[EXERCISE REQUIREMENTS]:
Select all lines holding the word "computer" from the entries that follow.

[EXERCISE INPUT]:
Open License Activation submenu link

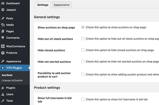[12, 80]
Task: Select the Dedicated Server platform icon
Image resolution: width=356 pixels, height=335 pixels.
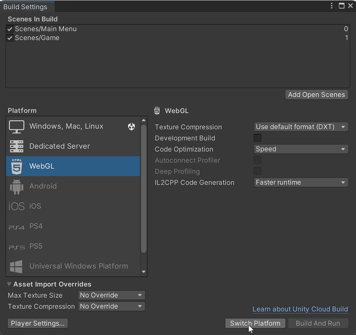Action: tap(16, 146)
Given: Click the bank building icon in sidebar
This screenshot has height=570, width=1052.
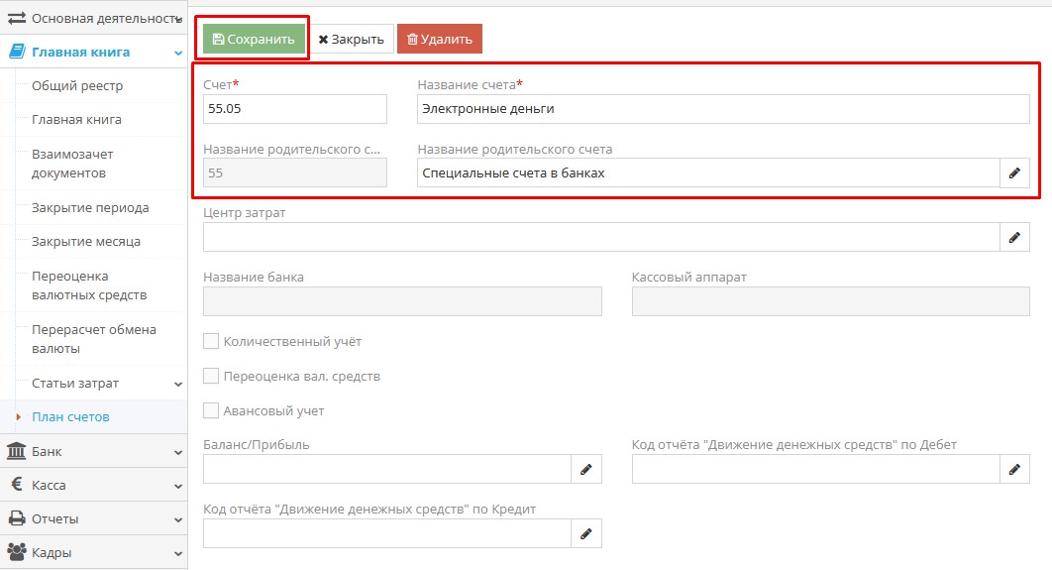Looking at the screenshot, I should tap(17, 452).
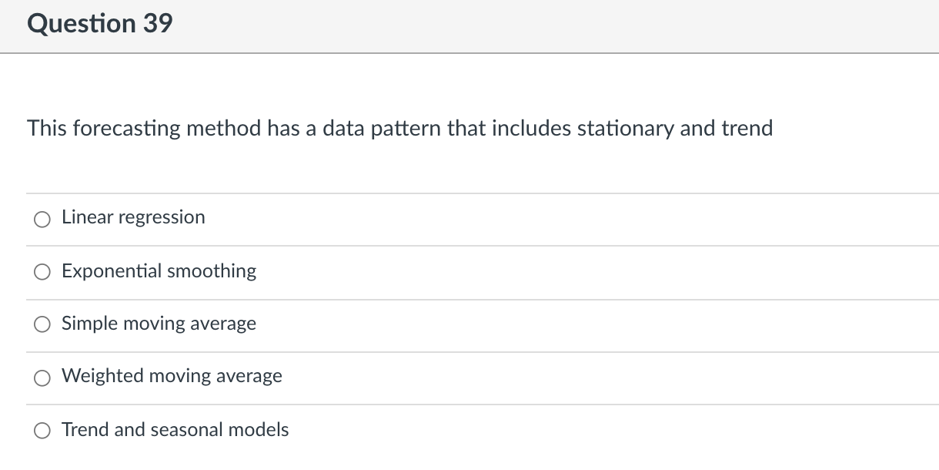
Task: Click the question prompt about data patterns
Action: pyautogui.click(x=399, y=129)
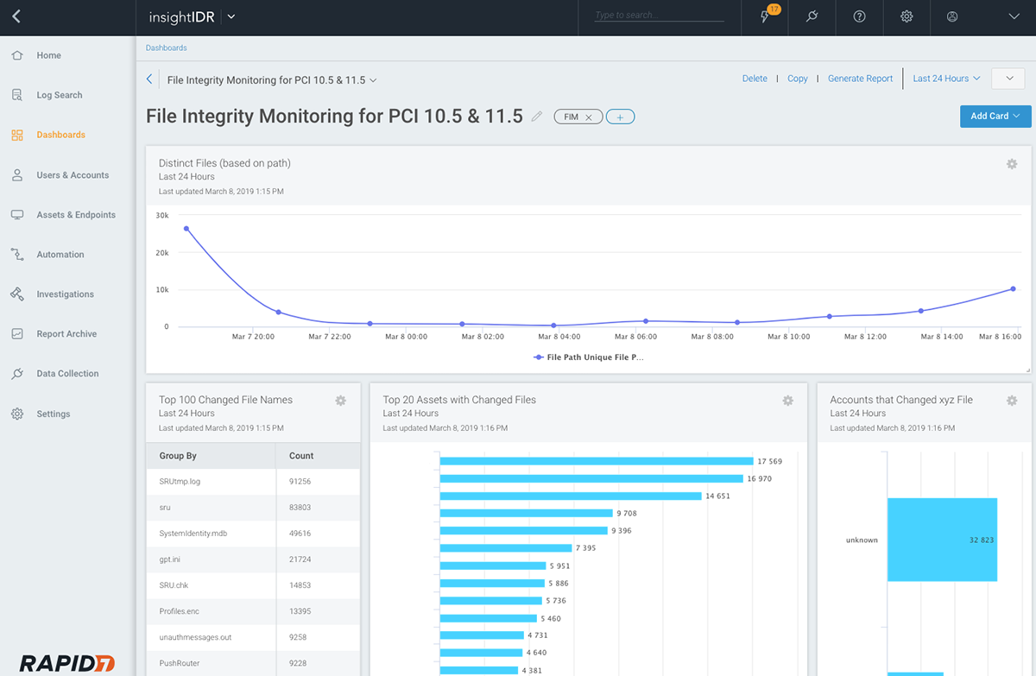Click the top bar settings gear icon
The width and height of the screenshot is (1036, 676).
907,16
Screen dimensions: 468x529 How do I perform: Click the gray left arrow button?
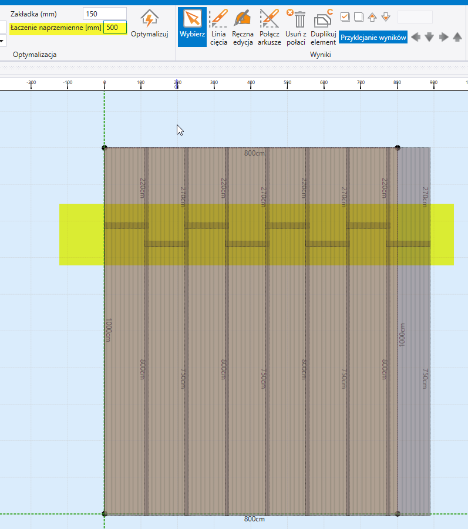[416, 37]
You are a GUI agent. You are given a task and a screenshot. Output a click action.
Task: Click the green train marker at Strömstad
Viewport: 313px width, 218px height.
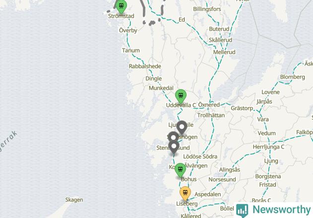click(121, 6)
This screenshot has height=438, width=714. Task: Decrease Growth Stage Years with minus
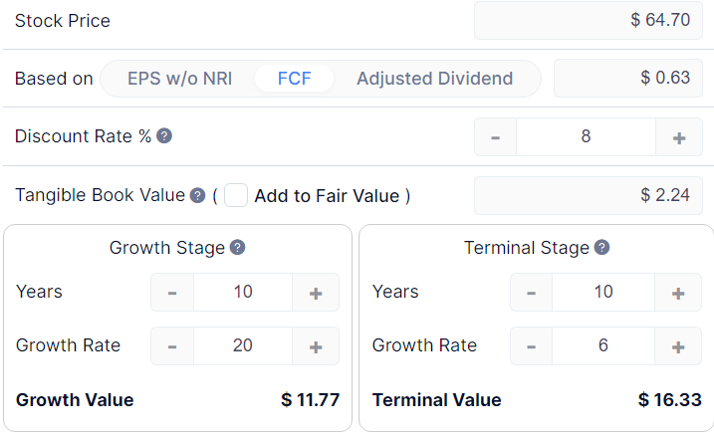[172, 293]
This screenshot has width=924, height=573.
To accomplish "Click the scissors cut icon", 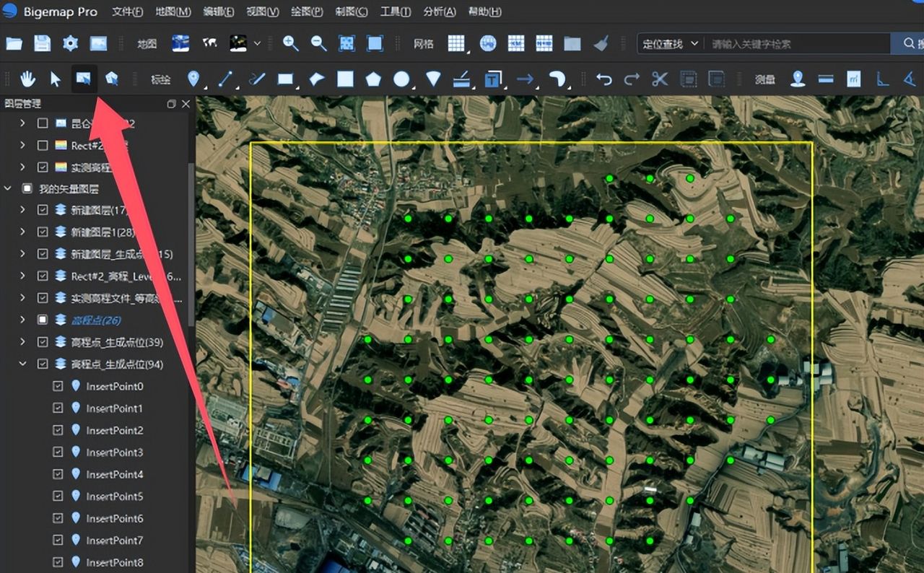I will point(659,79).
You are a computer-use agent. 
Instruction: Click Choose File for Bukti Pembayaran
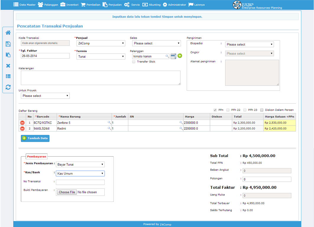[x=67, y=192]
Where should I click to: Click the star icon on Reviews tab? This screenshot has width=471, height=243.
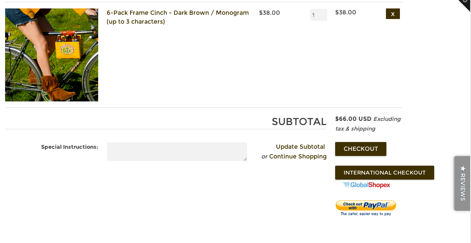(463, 169)
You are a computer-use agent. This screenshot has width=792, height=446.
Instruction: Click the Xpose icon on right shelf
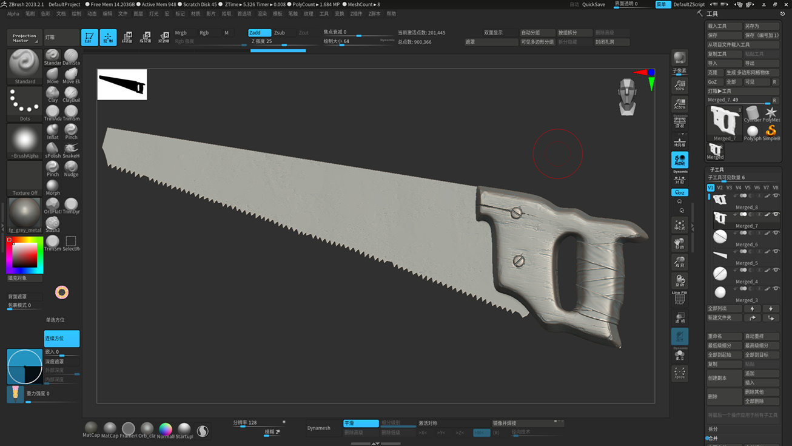coord(680,373)
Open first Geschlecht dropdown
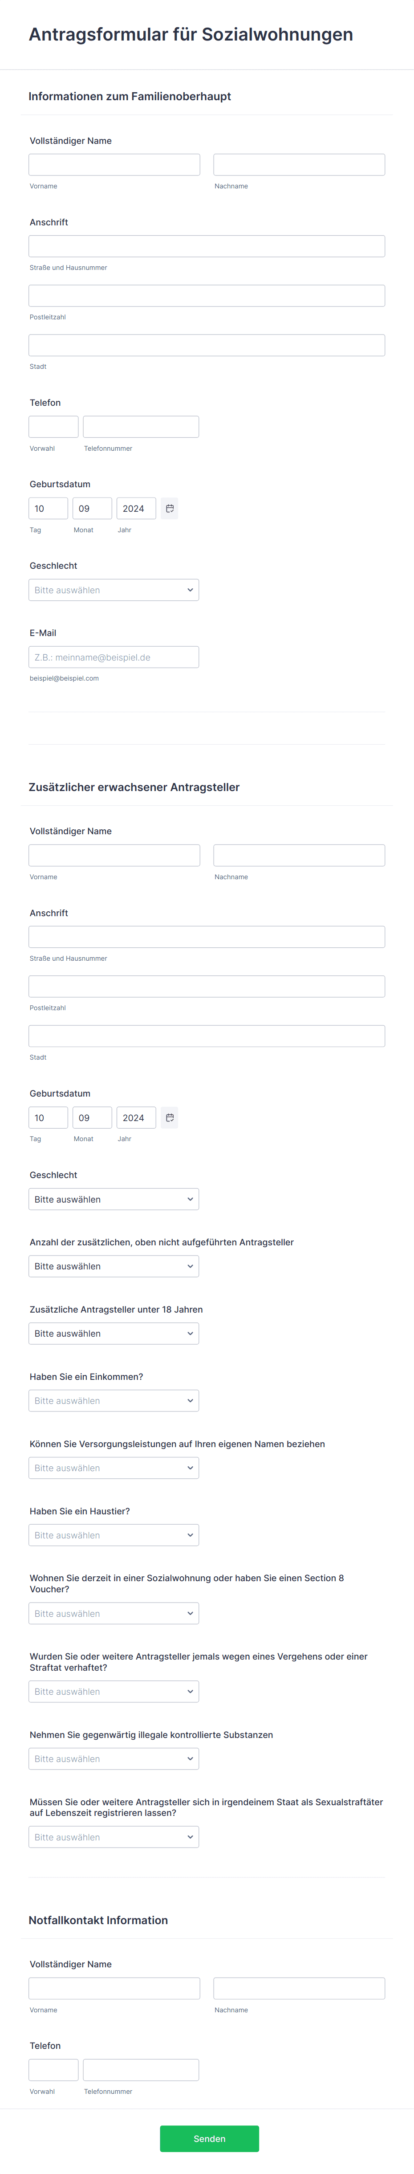This screenshot has height=2174, width=414. tap(114, 590)
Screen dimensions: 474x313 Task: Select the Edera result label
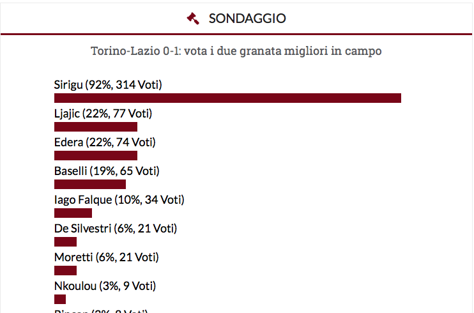point(105,142)
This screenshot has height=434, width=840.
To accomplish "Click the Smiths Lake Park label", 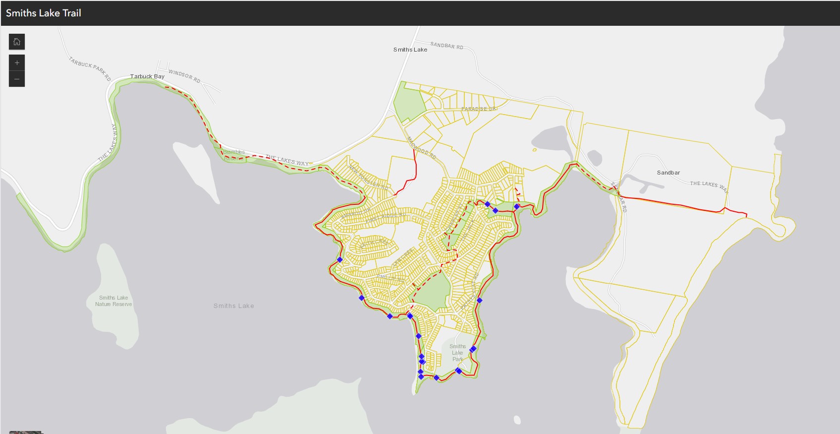I will [457, 353].
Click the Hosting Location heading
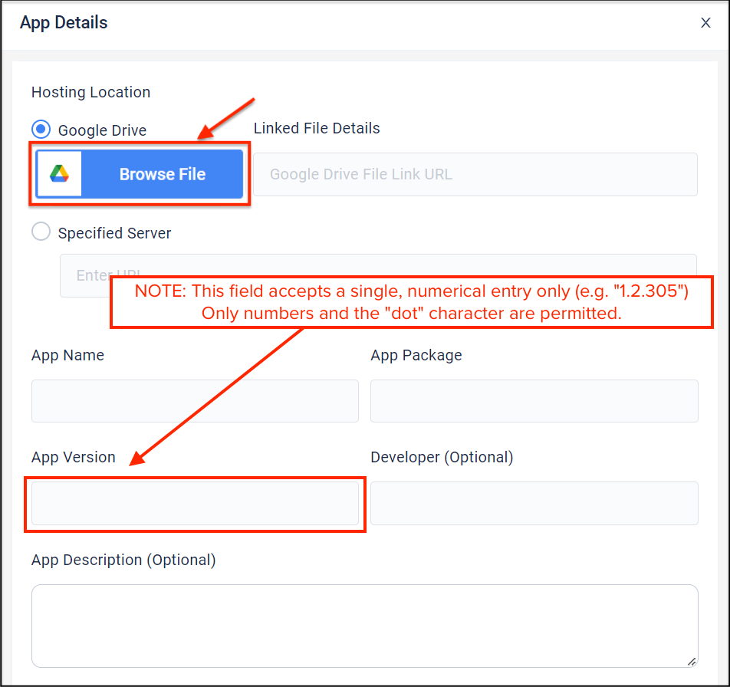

[OUTPUT FOR THIS TASK]:
You are a computer-use agent. 
You are a computer-use agent. This screenshot has width=792, height=446.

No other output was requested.